# Start of Available records

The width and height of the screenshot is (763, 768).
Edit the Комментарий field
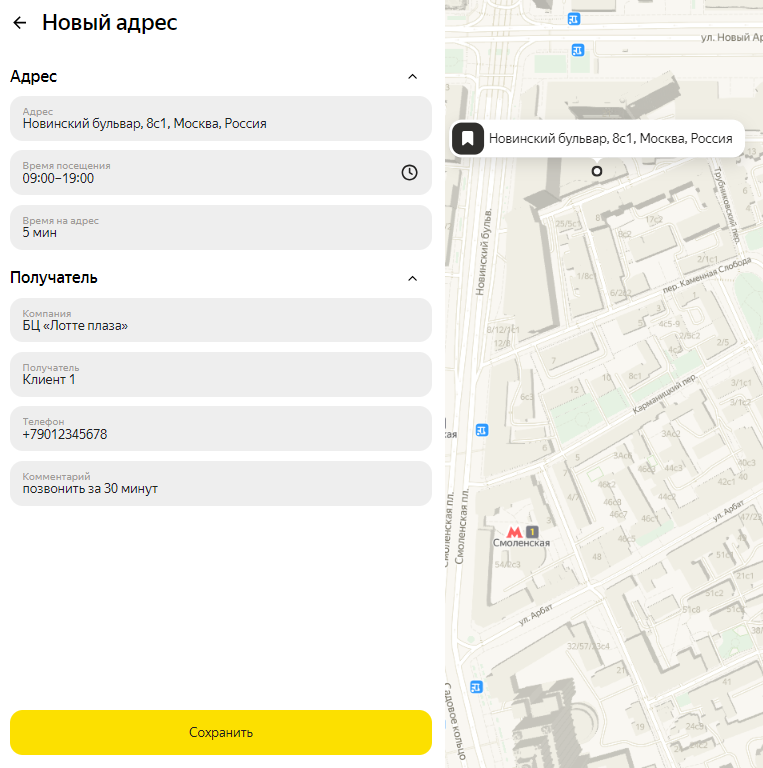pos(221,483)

# End of Available records
# Start of Available records

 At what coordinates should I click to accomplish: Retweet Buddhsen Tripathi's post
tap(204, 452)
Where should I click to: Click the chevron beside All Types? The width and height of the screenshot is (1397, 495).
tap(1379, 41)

# End of Available records

### [The exercise]
Can you put the records starting with the line with "The width and height of the screenshot is (763, 768)." and going on through the line with "pos(221,483)" into a two-column CSV headed instruction and location? Use one row per record, quote each field, turn line breaks into spaces, and leave the pictures out.

### [Output of the exercise]
instruction,location
"The width and height of the screenshot is (763, 768). Edit the Комментарий field","pos(221,483)"